Otwarte fundusze emerytalne w I półroczu otrzymały w formie składek klientów zaledwie 1,3 mld zł. W tym samym czasie w ramach mechanizmu suwaka OFE oddały ZUS 2,1 mld zł. Chociaż przedstawiciele towarzystw emerytalnych uspokajają, że na razie funduszom nie grozi gwałtowne kurczenie się, to wśród ekonomistów panuje przekonanie, że zeszłoroczne zmiany zahamowały rozwój polskiej giełdy.
Dywidendy łatają dziurę
Według prognozy Najwyższej Izby Kontroli w tym roku z tytułu suwaka OFE oddadzą do ZUS ponad 4 mld zł. Jak podkreśla Marzena Koczut, wiceprezes PKO PTE, konstrukcja mechanizmu powoduje, że łączna wartość oddawanych środków będzie systematycznie rosła w kolejnych latach.
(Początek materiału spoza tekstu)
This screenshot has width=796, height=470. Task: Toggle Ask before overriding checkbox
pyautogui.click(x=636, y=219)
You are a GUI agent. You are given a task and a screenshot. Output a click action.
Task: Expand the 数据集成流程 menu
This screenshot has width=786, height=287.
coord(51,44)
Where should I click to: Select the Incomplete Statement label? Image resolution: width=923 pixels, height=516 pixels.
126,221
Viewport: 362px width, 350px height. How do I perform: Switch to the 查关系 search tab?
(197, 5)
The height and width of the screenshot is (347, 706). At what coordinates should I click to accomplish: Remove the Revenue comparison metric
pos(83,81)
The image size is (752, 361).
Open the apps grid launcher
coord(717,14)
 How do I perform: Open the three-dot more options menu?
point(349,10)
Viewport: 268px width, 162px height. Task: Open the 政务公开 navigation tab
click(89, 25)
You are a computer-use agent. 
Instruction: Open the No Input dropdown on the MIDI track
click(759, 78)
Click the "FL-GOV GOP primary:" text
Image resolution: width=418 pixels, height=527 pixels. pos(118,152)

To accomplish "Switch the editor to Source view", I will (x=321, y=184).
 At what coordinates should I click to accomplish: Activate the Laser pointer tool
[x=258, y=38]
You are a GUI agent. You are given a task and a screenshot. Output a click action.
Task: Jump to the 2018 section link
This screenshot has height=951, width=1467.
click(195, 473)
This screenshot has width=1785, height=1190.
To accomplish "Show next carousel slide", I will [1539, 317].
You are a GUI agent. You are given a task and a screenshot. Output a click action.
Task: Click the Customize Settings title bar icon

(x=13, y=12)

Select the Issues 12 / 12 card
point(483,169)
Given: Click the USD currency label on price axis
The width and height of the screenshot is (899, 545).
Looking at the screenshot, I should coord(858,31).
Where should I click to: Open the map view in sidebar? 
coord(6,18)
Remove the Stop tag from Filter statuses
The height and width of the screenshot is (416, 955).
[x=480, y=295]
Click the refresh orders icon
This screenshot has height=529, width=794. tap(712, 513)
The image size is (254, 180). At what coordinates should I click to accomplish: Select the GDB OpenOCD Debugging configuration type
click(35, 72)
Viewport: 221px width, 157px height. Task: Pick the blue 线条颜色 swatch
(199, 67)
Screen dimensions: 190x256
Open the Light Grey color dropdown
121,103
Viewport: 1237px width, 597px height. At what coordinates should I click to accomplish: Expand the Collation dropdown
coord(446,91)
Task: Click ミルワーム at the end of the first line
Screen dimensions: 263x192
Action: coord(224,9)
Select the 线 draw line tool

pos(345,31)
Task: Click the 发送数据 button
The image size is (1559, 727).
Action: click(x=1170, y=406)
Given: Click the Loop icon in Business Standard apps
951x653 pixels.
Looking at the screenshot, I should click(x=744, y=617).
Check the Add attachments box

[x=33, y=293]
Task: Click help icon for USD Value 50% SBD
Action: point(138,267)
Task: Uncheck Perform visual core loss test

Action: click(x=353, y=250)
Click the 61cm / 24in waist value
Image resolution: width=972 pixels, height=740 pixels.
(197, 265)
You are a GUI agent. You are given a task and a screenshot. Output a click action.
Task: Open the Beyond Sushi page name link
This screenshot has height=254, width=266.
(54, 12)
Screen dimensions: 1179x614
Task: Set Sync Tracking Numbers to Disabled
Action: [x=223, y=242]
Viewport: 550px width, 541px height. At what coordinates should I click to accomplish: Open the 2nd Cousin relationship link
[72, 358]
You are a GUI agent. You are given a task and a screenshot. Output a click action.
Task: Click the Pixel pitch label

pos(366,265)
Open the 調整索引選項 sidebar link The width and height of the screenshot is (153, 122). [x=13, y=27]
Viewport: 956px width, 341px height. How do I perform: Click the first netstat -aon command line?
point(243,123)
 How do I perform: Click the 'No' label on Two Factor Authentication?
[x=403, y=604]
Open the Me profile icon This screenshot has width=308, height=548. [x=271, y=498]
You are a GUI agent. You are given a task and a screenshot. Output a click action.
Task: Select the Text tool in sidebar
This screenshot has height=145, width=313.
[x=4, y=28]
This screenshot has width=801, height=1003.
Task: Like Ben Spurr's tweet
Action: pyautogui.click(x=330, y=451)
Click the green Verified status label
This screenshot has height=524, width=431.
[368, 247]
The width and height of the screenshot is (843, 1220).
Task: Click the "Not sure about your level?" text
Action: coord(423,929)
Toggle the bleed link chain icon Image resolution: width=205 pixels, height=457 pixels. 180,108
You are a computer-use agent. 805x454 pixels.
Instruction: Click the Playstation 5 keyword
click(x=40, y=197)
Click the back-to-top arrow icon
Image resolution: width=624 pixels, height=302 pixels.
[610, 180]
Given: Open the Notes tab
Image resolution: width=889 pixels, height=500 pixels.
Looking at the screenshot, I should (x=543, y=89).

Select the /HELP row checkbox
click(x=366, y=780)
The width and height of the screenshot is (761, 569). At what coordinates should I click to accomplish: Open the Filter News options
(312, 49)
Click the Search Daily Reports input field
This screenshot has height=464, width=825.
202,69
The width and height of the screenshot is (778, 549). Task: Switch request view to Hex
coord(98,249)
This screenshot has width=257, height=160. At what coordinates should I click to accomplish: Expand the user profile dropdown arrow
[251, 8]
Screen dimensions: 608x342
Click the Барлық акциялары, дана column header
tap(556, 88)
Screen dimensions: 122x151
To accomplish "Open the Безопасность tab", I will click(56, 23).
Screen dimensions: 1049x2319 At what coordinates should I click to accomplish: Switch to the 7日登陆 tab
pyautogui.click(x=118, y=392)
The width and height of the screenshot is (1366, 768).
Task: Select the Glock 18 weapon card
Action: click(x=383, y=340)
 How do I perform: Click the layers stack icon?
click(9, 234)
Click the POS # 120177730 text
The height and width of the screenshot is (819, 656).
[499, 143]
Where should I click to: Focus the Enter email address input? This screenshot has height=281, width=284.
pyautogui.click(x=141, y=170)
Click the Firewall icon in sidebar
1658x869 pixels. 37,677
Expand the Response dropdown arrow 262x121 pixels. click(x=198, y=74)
- Wynika to z faktu, że OFE będą stopniowo umarzały środki osób objętych suwakiem, proporcjonalnie do wieku, który pozostał im do emerytury – mówi „Parkietowi" Koczut. – Ponadto należy zauważyć, że składki każdego członka, które objęto suwakiem, przestają być odprowadzane do OFE, tym samym zmniejsza to portfel rachunków składkujących regularnie. Według naszych szacunków ujemne saldo przepływów OFE w tym roku wyniesie około -1,5 mld zł.
– To wyliczenia zgodne z naszymi projekcjami – mówi Paweł Pytel, prezes Aviva PTE. Jednak jego zdaniem nie można mówić o kurczeniu się OFE.
– W pierwszym półroczu aktywa funduszy wzrosły o ponad 3,8 mld zł. Ważniejsze od nowych składek są wpływy ze zgromadzonych aktywów, czyli dywidendy z akcji, a także odsetki od obligacji korporacyjnych i lokat bankowych. Szacujemy, że w tym roku przekroczą one 5 mld zł i podobnie będzie w kolejnych latach – uważa Pytel. – Całkowity bilans napływów nowych środków do OFE będzie więc w tym roku dodatni i osiągnie ok. 3,5 mld zł – dodaje.